Thu Apr 08 10:35am EDT
American tennis player Wayne Odesnik pleaded guilty last week to importing eight vials of human growth hormone into Australia before a tournament in January. He has since become a pariah in the tennis community, earning public scoldings from Andy Roddick, James Blake, Mardy Fish and many others for drawing negative attention on a sport with a relatively clean track record when it comes to performance-enhancing drugs.
So, if Odesnik says he's guilty and everyone else knows he's guilty, why on earth is he being allowed to play at the U.S. Clay Court Championships in Houston this week? Because the ITF and ATP are taking a cowardly stance in terms of doping. For two organizations that have done fairly well in keeping tennis PED-free (or keeping up the appearance that it is), this is a disconcerting development.
Jon Wertheim of SI.com asked Barbara Travers of the ITF why Odesnik was still playing this week. She said:
"Wayne Odesnik is entitled to due process under the Tennis Anti-Doping Program, just as you and I are entitled to this protection under our legal systems. He has not as yet been found guilty of a doping offense under the rules of the TADP and therefore is allowed to play. In order not to prejudice the player's ability to defend himself in his criminal case, the TADP decided to await the outcome of those proceedings rather than run concurrently, but began the process immediately once the decision of the Australian Court was taken. The player is entitled to put forward a defense and this can take some time and he has elected not to take a provisional suspension.

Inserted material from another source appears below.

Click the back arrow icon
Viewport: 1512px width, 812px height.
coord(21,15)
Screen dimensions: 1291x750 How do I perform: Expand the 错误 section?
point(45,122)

Anytime a sports official talks about due process and how athletes should be subject to the same protections as ordinary citizens under the law, it's doublespeak for "we're hiding behind the inane rules we've created." Because, really, there's no reason Odesnik should be playing right now. He pleaded guilty. He doesn't debate this. The ITF should hand out an indefinite suspension, complete the investigation (which should really take about five minutes considering the facts in the case) and then given Odesnik the two-year ban he deserves. And even though the ATP lets the ITF handle doping cases, they could have done something also. It's more hiding behind red tape to the detriment of the game.
If Odesnik is suspended later, as expected, he will retroactively have to forfeit any prize money and rankings points he earned since the investigation began. But that will be of little comfort to the man he beat in the round of 32 (Jerzy Janowicz) or anyone else who might fall to Odesnik in Houston.